What did surprise Darcy was the obstinate difficulty he himself had in removing from his own mind the image of Miss Elizabeth Bennet during the next few weeks in town.
Darcy in his youth had spent the festive season at Pemberley, and it had been his happiest time of year in the company of his parents. Since their demise, Darcy had avoided Derbyshire until the weather at the end of the winter made the roads more fit to travel, after the January snows.
But he could not recall when he had suffered such an uneasy mind. The more he sought, as the New Year began, to eliminate Miss Elizabeth Bennet from his thoughts and interest, the less he seemed to succeed. Making more effort than usual to encounter other company in town had no countervailing effect. The society of ladies of his own consequence only seemed to provoke memories of lively conversation and pleasant and more informed wit from that other source.
Indeed, his failure to thus control his thoughts made him more abrupt than was in any case his habit. He found himself particularly short of temper in company with Miss Caroline Bingley. Her wit, which he had once found pleasantly astringent and barbed, now seemed particularly affected and tiresome. His sister’s joining him in London for once offered only some assistance in this situation.
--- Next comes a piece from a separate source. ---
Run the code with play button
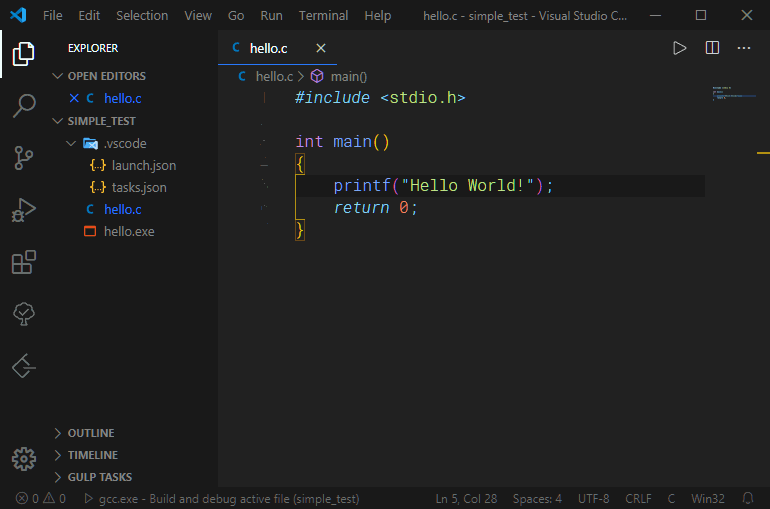 point(680,48)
However, to keep himself occupied, he took Georgiana to seek some new furniture for her sitting room, and had some pleasure in her delight at the opportunity. By such minor pursuits, Darcy passed the next few weeks. The prospect of any relief from the tedium of the season in town was small, and the most exciting excursion that the future promised was his annual visit for about ten days after Easter with Colonel Fitzwilliam to his aunt, Lady Catherine, in Kent.
This was not something to which Darcy normally looked forward. Fitzwilliam’s company could be had elsewhere with greater pleasure, his cousin Anne had little to recommend her, and Lady Catherine made such forceful discourse, with her own replies, as to make it even less necessary than usual for Darcy to persuade himself to make polite conversation.
The prospect of the tiresome new rector, Mr. Collins, being added to the company from time to time was no additional inducement on its own.
However, a communication from his aunt brought the surprising news that Mr. Collins had returned from his most recent visit to Hertfordshire after the Christmas festival with a bride—none other than Charlotte, the eldest daughter of Sir William Lucas.
Darcy had regarded Miss Lucas as one of the more sensible and serious young ladies he had met while at Nether-field. More significant was that she was a close friend of Miss Elizabeth Bennet. As March began, and the time of his visit drew nearer, he was aware that he would welcome the opportunity to hear some news from the new Mrs. Collins of a young lady from another county.
Then a second letter came from his aunt. Together with the usual advice to himself about Georgiana, it informed him that none other than Miss Elizabeth Bennet herself was at the parsonage at Hunsford, accompanying Miss Maria Lucas on a visit to her sister. However, their stay of some six weeks would end just before Darcy and Fitzwilliam were due to arrive in Kent.
Almost before he knew what he had done, Darcy had written a swift note to his cousin Fitzwilliam, who was in the north for a few weeks before travelling to town.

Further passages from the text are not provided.